* Consigne: D'après l'extrait de la page sur la prévention du vapotage chez les jeunes, pourquoi le Dr Nicolas Chadi estime-t-il qu'une combinaison d'approches devrait être privilégiée chez les adolescents ? Répondez en une à trois phrases.

* Extrait de la page:
########

Rendre plus sévère la réglementation des produits de vapotage

Les deux études analysées dans le rapport de l’INSPQ semblent montrer qu’un encadrement plus rigoureux de la promotion des produits de vapotage contribuerait à réduire l’accès et l’exposition des jeunes à la cigarette électronique, ce qui, finalement, influencerait leur volonté de commencer à vapoter. Il en va de même pour l’interdiction de vente de cigarettes électroniques aux mineurs.

Cela dit, une étude a tout de même observé que dans les provinces canadiennes où la vente des produits de vapotage est interdite aux mineurs, les jeunes auraient davantage tendance à se procurer des produits de vapotage en faisant appel à un ami ou à un membre de la famille.

Rappelons qu’au Québec, il est interdit de vendre des produits de vapotage ou d’en faire la promotion à un mineur. Toutefois, plusieurs s’entendent pour dire que la réglementation actuelle doit être resserrée afin de mieux protéger les jeunes. « Les saveurs et la teneur en nicotine des cigarettes électroniques pourraient être des aspects à considérer dans les mesures de prévention », précise dans sa recension l’INSPQ, qui a d’ailleurs déposé un mémoire dans le cadre de consultations publiques pour demander l’interdiction des saveurs dans les produits de vapotage (à l’exception de celle du tabac). À cet effet, Santé Canada a déposé récemment un projet de règlement pour interdire les aromes dans les liquides à vapoter. Ces restrictions, cependant, permettraient encore à l’industrie de commercialiser des versions à saveur, non seulement de tabac, mais aussi de menthe et de menthol (très populaires auprès des jeunes). Depuis juillet 2021, la concentration de nicotine dans les produits de vapotage est également limitée à 20 mg/ml, mais la réglementation sur les saveurs se fait toujours attendre. Il reste à savoir si ces actions réglementaires auront les effets escomptés, ou si l’industrie trouvera une fois de plus une façon de tirer son épingle du jeu.

Des pistes de réflexion pour l’avenir

Même si la recension de l’INSPQ met en lumière des mesures prometteuses en matière de prévention du vapotage chez les jeunes, il n’en demeure pas moins que la documentation sur le sujet est limitée.

En attendant la publication d’études supplémentaires, de méta-analyses et de revues systématiques sur le sujet, « il faut considérer les interventions proposées dans le document de l’INSPQ dans leur ensemble », explique Dr Nicolas Chadi, pédiatre spécialisé en médecine de l’adolescence et en toxicomanie au CHU Sainte-Justine et professeur adjoint de clinique au département de pédiatrie de l’Université de Montréal. Puisque toutes les mesures n’ont pas la même efficacité, ce praticien croit qu’une combinaison d’approches devrait être privilégiée chez les adolescents, tout autant pour prévenir que pour cesser le vapotage.

Certains éléments méritent également d’être pris en compte dans la lutte contre le vapotage chez les adolescents, comme en fait mention la recension de l’INSPQ. Par exemple, il importe de considérer la perception qu’ont les jeunes des risques inhérents à l’usage des produits de vapotage, par rapport à ceux liés au tabac. « C’est assez ancré dans la mentalité des jeunes que la cigarette de tabac est nocive pour la santé et peut mener au cancer, explique le Dr Chadi. Mais pour ce qui est du risque associé au vapotage, ce n’est pas toujours aussi clair pour les adolescents. »

Selon le pédiatre, un travail d’éducation auprès des jeunes s’avère nécessaire afin de bien les informer des risques liés au vapotage. Il faudra toutefois s’assurer que les interventions modifient la perception du risque associé à la cigarette électronique, sans toutefois banaliser l’usage du tabac. Il s’agit malheureusement d’un effet pervers relevé par l’INSPQ dans certaines interventions de prévention menées auprès des jeunes.

En terminant, rappelons que le vapotage et les connaissances scientifiques qui s’y rapportent évoluent rapidement. Les interventions de prévention seront donc appelées à changer et à s’améliorer au fil du temps.

########

* Données extraites:
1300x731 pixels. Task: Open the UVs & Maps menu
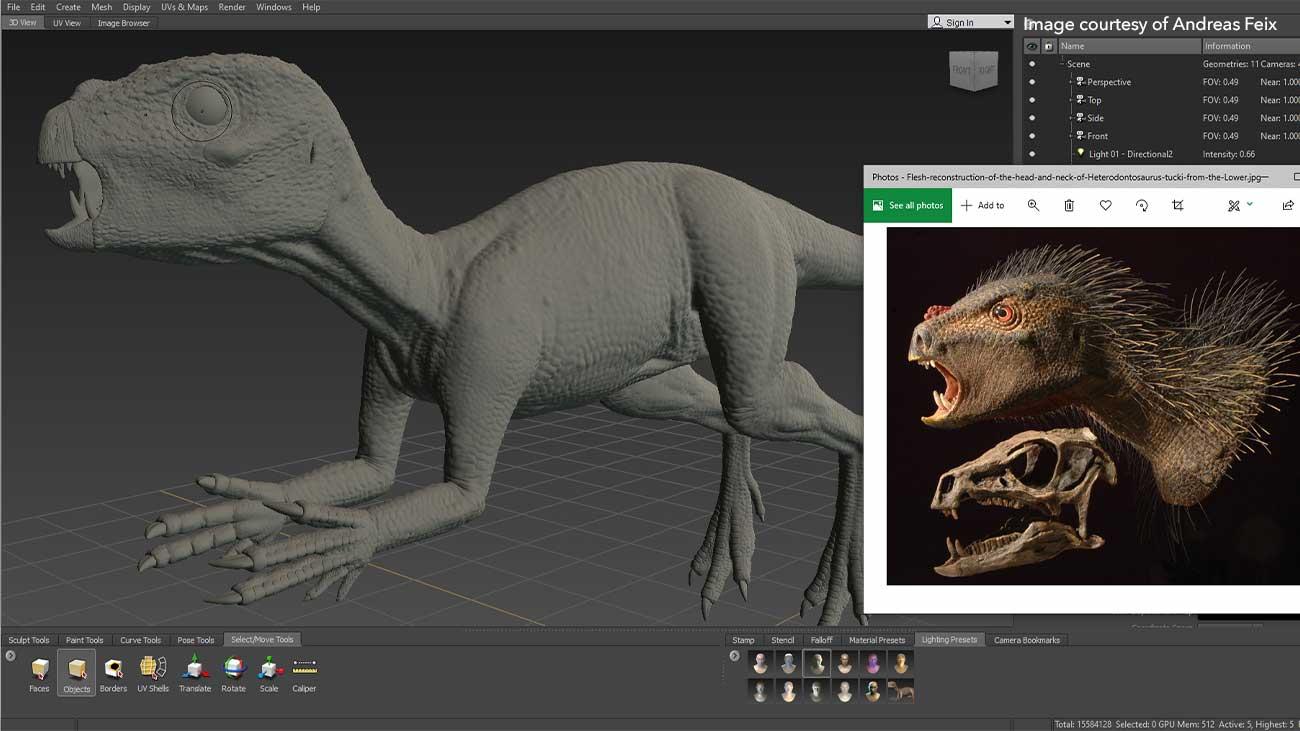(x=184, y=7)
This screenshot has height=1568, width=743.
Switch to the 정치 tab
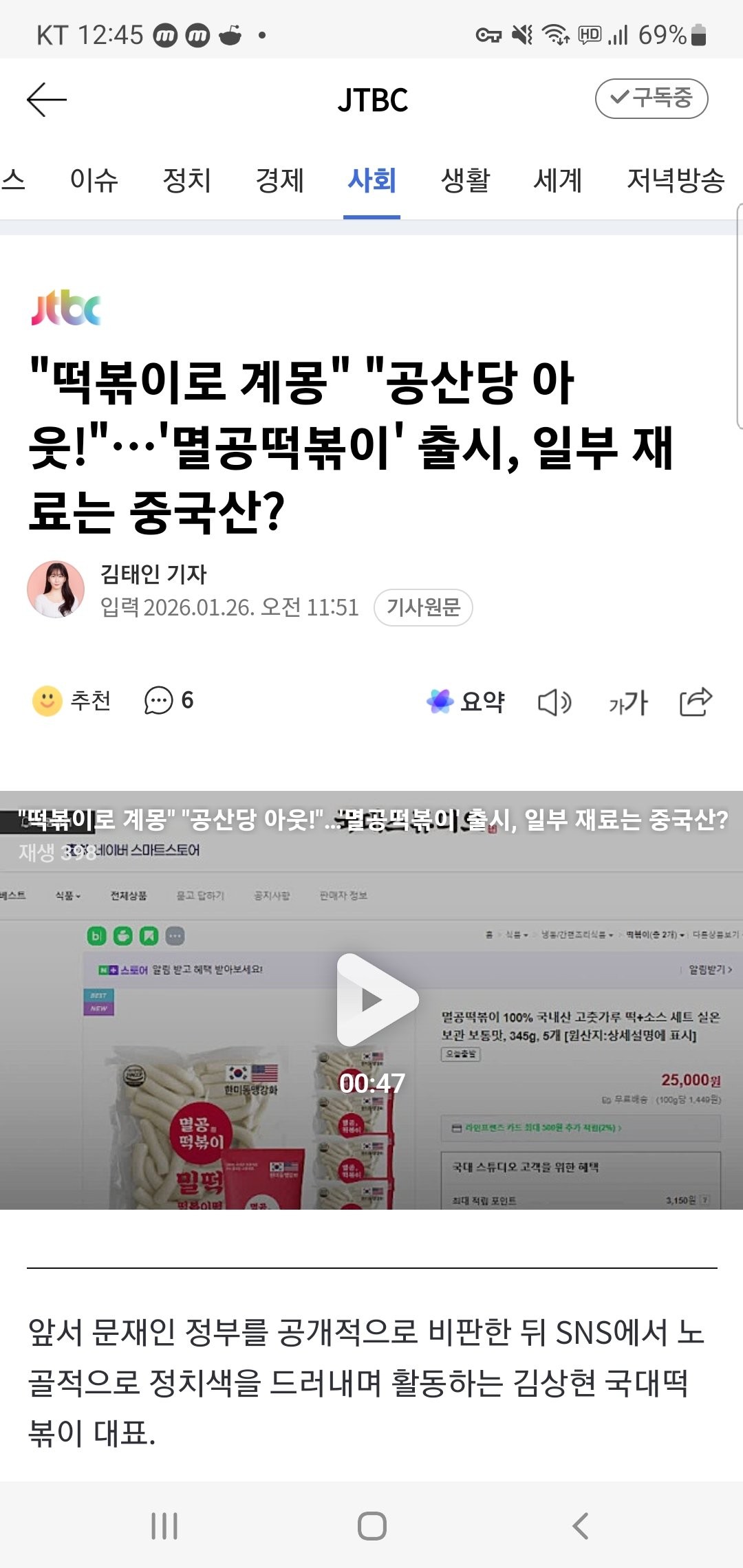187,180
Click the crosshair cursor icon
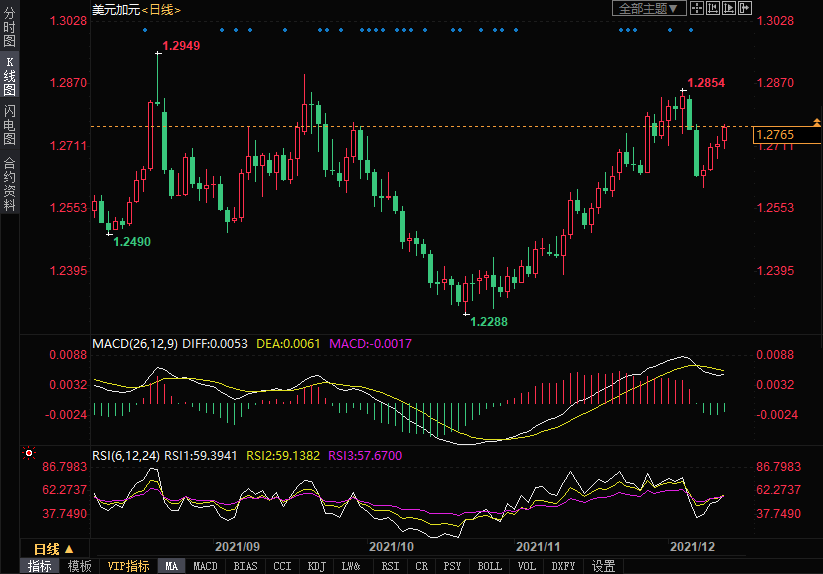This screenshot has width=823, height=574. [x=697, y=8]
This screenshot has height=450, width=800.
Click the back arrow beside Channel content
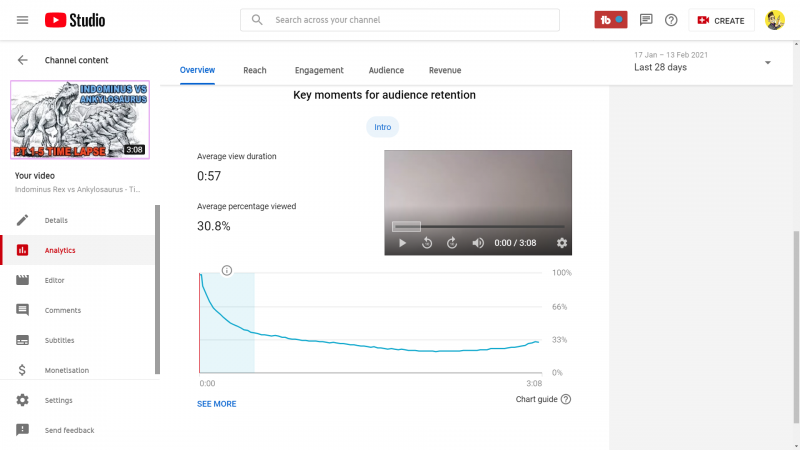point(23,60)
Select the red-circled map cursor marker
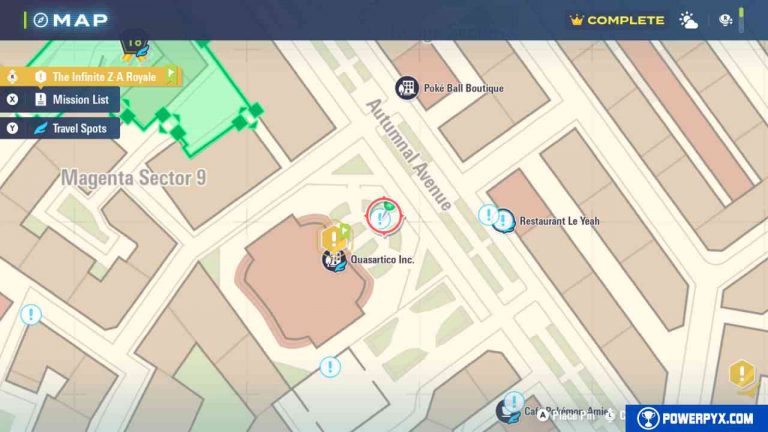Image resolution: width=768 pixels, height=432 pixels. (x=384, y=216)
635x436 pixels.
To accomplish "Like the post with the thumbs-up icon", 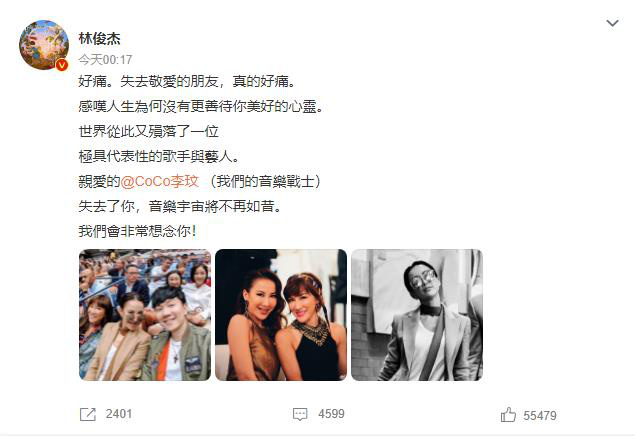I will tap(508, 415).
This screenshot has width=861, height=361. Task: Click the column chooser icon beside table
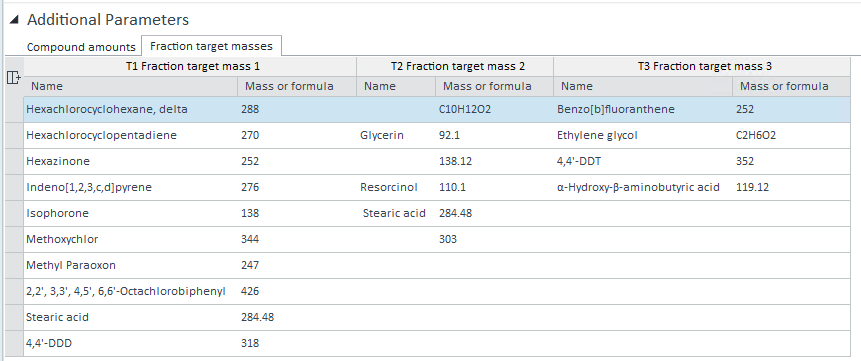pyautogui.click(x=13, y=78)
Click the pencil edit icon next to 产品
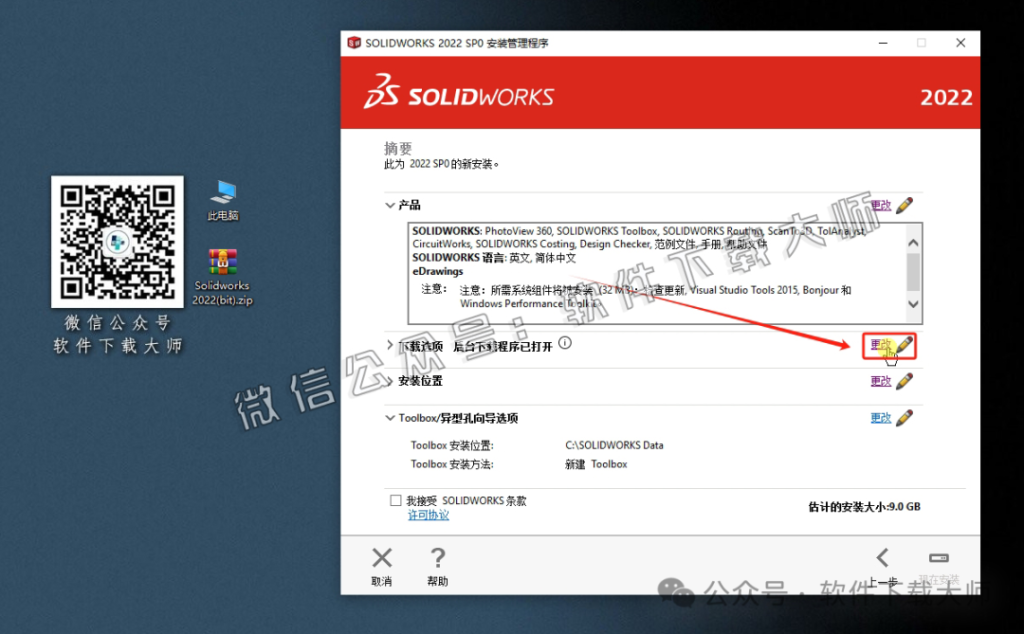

########

* Réponse: Toutes les mesures n'ont pas la même efficacité. Le Dr Chadi juge donc préférable de combiner plusieurs approches, aussi bien pour prévenir le vapotage que pour le faire cesser.